На следующем вдохе я выхватываю пистолет и прижимаю его ко лбу. — Смотри, — шипю я.
Он невесёло смеётся, не обращая внимания на металл, впивающийся в его кожу. — Я твой советник не просто так, Тьяго. Моя работа — давать тебе советы, даже если я знаю, что ты пустишь мне пулю в голову за то, что я это услышал. Здесь у нас нет неограниченного количества времени, которое можно тратить впустую. — Он качает головой. — Ты настолько ослеплен своей одержимостью, что даже не видишь ее. Ты бы никогда не позволил женщине вмешиваться в управление бизнесом так, как сейчас. Все, что я прошу, это чтобы ты понимал, чем рискуешь, оставаясь здесь. Если станет известно, что ты ушел, то армяне, итальянцы, черт возьми, эти чертовы англичане придут за нами, ослабленными твоим отсутствием. Они почувствуют запах крови в воде и нападут. Учитывая все, что происходит, ты знаешь, что они ищут любую возможность уничтожить нас прямо сейчас.

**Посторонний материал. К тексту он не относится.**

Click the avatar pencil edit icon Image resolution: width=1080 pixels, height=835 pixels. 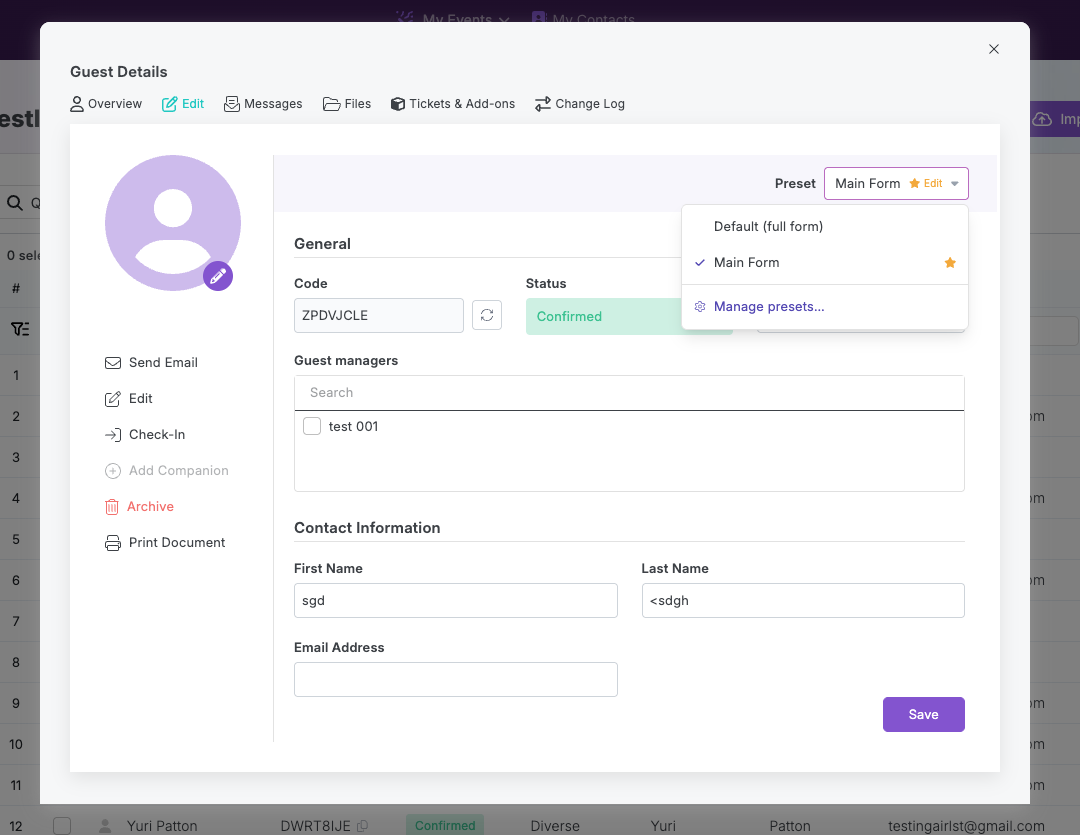coord(218,276)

Он разговаривает со мной так, будто я все еще неподготовленный подросток, которым был до того, как он помог превратить меня в безжалостного убийцу, но этот ребенок давно мертв. Я точно знаю, что будет поставлено на карту, если я продлю поездку. Я точно знаю, как сильно я рискую ради женщины, которая скорее убежит из своей жизни, чем окажется в моей.
Чего он не понимает — чего, честно говоря, я даже не понимаю — что я готов поставить все это на кон.
Эта одержимость глубоко проникла в мою систему, пуская корни, которые разрослись до тех пор, пока не охватили каждую часть меня. Его не вырезают, его только кормят.
А это значит, что я буду преследовать ее, пока не найду.
— Какой у меня есть вариант?
— Отпусти ее, Тьяго. Найдите кого-нибудь другого.
Если бы все было так просто. Черт его знает, я бы сделал это, если бы мог.
Я опускаю пистолет и убираю его в кобуру, мое лицо остается таким же бескомпромиссным, когда я смотрю на него.
— Я не могу.
Это правда.
Моя единственная надежда — верить, что меня интересует именно погоня. Что, как только она окажется запертой в моем доме, она исчезнет на задворках моего сознания, становясь все менее и менее агрессивной, пока вообще не останется места.